• [Your instructions]: With the pictures left out, restate exactly the part below that opens with the line containing "The image size" and closes with the line containing "Task: Click the filter".

*** Dataset extract ***

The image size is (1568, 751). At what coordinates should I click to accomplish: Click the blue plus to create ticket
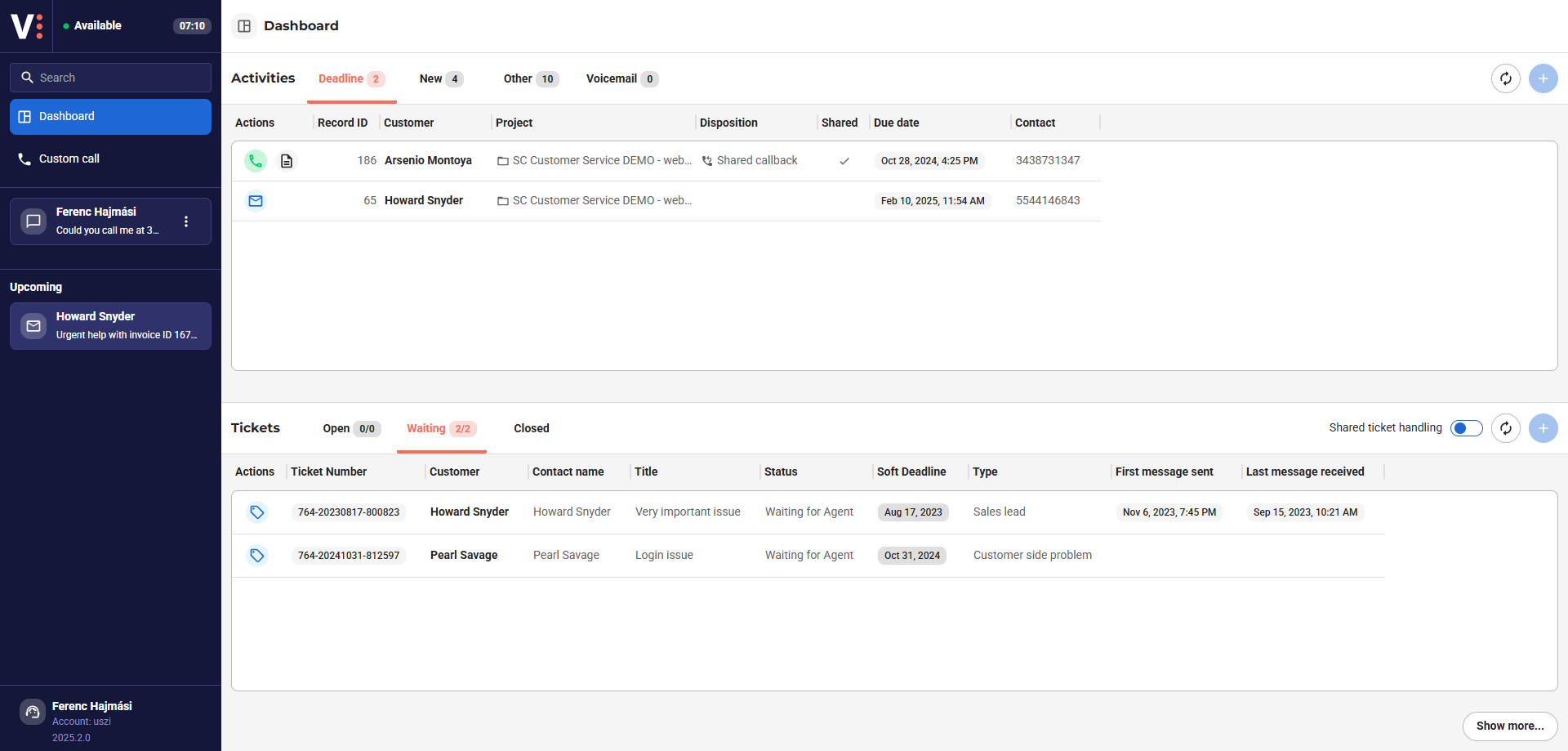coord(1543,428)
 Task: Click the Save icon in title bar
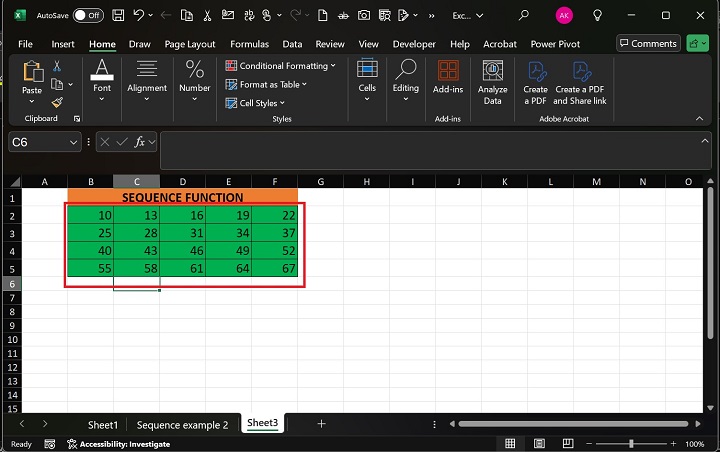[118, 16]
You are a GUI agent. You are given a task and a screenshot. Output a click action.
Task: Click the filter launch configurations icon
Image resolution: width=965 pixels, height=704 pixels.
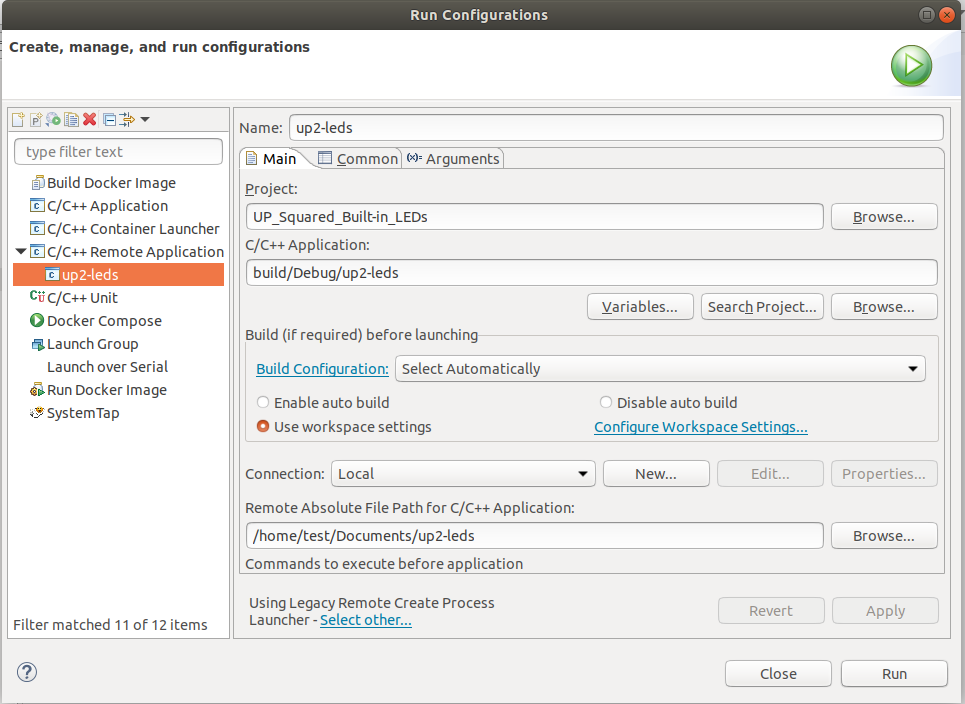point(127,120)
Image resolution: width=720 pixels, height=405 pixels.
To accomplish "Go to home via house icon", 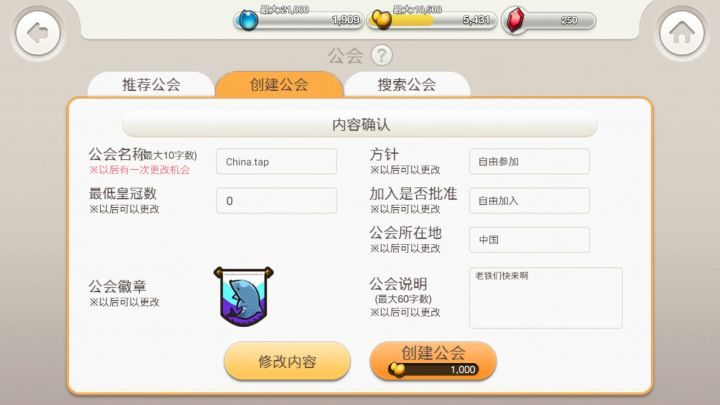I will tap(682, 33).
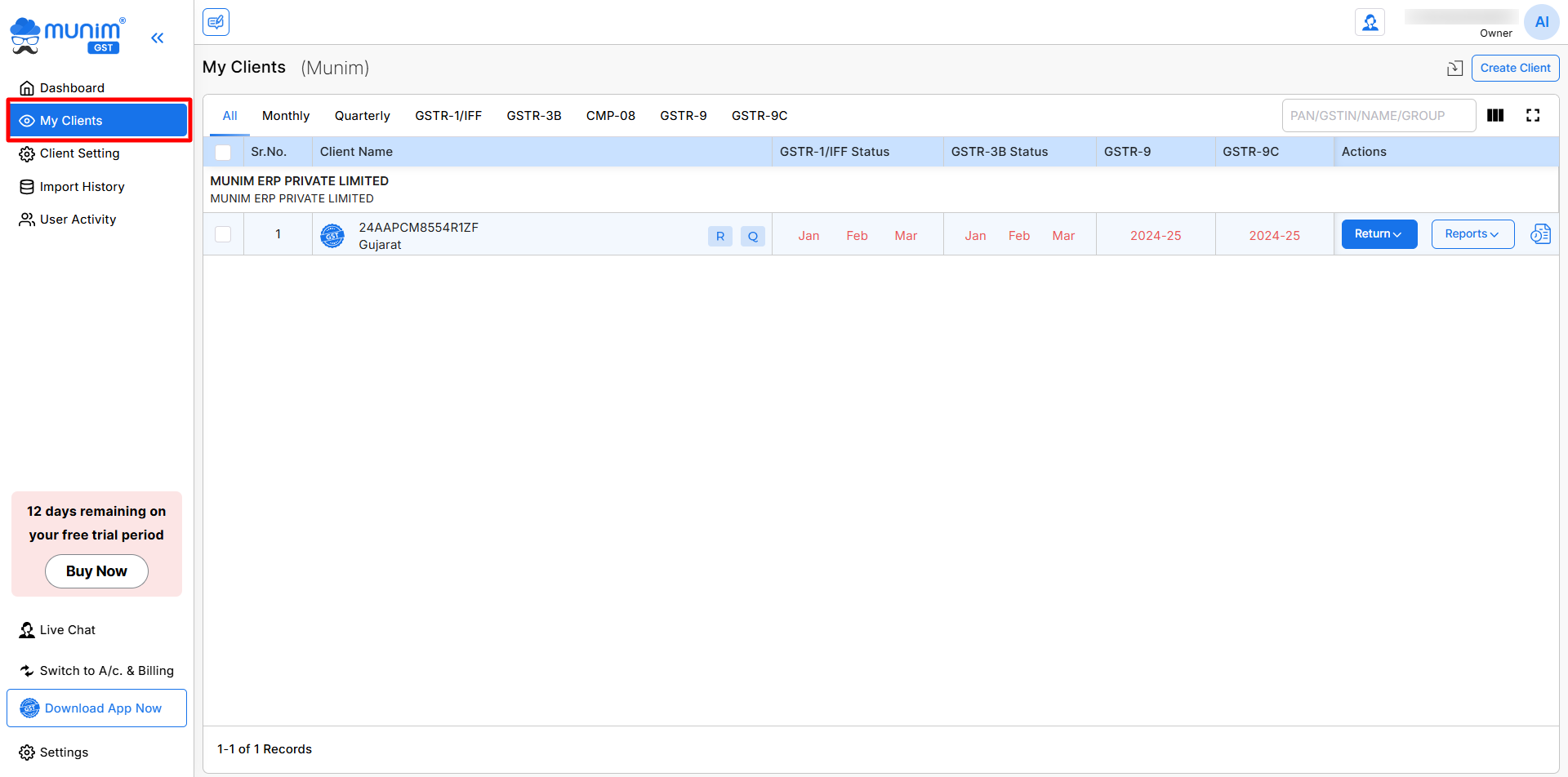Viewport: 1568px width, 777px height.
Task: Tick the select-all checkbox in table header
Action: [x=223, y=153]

*** End of Dataset extract ***
*** Dataset extract ***

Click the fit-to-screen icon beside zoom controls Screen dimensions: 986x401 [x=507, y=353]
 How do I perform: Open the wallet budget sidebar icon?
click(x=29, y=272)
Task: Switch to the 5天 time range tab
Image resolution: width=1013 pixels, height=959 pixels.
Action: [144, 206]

*** End of Dataset extract ***

• [Exercise response]:
The image size is (1568, 751). At what coordinates should I click to accomplish: Click the blue plus to create ticket
coord(1543,428)
 Task: Click the Save icon in title bar
[118, 16]
You are a GUI agent. You are given a task and a screenshot. Output a click action.
Task: Click the filter launch configurations icon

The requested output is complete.